**Passage given**
= Sanskritisation =

Lower caste adoption of upper caste culture and values

Sanskritisation (or Sanskritization) is a process through which individuals or communities belonging to certain castes and tribal groups adopt the culture, values, lifestyles, and ritual practices of the dominant upper castes, with the aim of attaining upward social mobility and an elevated social status within the hierarchical structure of caste system of India. The phenomenon bears resemblance to the sociological concept of "passing". The term Sanskritisation was popularised in the 1950s by Indian sociologist and anthropologist M. N. Srinivas. (Note: Charsley 1998, citing Srinivas 1952)

Sanskritisation has in particular been observed among mid-ranked members within caste hierarchy. It is considered an aspect of the wider historical and cultural process of Brahmanisation, which is the assimilation or alignment of local and regional Indian religious traditions with Brahmanism, leading to the Hindu synthesis and the formation of Hinduism, through a syncretic blending of diverse beliefs and customs into the Brahmanical fold.

**Data excerpts**
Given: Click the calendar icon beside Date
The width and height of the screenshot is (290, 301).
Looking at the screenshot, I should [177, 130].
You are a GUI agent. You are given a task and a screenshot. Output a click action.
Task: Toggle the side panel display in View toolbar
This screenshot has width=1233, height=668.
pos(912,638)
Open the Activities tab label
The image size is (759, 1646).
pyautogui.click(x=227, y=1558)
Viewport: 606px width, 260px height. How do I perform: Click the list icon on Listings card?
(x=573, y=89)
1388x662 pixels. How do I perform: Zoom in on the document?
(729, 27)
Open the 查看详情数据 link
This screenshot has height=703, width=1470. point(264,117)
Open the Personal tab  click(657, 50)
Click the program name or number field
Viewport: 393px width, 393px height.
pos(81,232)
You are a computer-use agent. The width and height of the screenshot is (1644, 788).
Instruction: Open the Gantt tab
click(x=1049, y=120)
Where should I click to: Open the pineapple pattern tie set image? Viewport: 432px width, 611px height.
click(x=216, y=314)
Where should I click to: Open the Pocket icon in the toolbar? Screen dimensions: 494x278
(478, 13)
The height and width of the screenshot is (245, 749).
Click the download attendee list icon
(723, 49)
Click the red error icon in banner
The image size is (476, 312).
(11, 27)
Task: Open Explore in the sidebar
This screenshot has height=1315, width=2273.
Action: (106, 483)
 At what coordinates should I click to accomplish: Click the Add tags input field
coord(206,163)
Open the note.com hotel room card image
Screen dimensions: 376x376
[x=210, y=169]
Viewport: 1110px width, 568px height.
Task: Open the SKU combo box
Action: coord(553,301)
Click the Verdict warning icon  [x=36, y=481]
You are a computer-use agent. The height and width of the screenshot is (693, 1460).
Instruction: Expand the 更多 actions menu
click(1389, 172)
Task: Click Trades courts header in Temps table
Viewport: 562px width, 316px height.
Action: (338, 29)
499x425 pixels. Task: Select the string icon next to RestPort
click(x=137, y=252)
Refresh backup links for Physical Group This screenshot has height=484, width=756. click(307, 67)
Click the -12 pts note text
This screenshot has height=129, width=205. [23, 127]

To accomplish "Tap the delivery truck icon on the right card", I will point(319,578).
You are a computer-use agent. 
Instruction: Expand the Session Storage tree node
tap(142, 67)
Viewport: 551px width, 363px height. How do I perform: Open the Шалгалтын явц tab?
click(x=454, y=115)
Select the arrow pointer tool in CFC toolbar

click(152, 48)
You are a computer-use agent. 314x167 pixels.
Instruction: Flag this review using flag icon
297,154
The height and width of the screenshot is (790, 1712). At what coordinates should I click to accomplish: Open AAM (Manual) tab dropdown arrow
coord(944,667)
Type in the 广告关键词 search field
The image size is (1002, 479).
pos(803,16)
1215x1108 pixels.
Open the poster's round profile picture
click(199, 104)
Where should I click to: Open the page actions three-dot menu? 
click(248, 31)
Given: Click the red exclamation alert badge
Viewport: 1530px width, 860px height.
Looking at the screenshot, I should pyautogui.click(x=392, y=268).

**Tasks to carry out**
A. Reproduce from the Sanskritisation passage the part that opens with the words containing "Sanskritisation (or Sanskritization)" and closes with "citing Srinivas 1952)".
B. Answer the following from the Sanskritisation passage:
(i) Who popularised the term Sanskritisation, and in which decade?
(ii) Among which members of the caste hierarchy has Sanskritisation particularly been observed?
(iii) Of what wider historical and cultural process is Sanskritisation considered an aspect?

**The results**
A.
Sanskritisation (or Sanskritization) is a process through which individuals or communities belonging to certain castes and tribal groups adopt the culture, values, lifestyles, and ritual practices of the dominant upper castes, with the aim of attaining upward social mobility and an elevated social status within the hierarchical structure of caste system of India. The phenomenon bears resemblance to the sociological concept of "passing". The term Sanskritisation was popularised in the 1950s by Indian sociologist and anthropologist M. N. Srinivas. (Note: Charsley 1998, citing Srinivas 1952)

B.
(i) The Indian sociologist and anthropologist M. N. Srinivas, in the 1950s.
(ii) Mid-ranked members within the caste hierarchy.
(iii) Brahmanisation.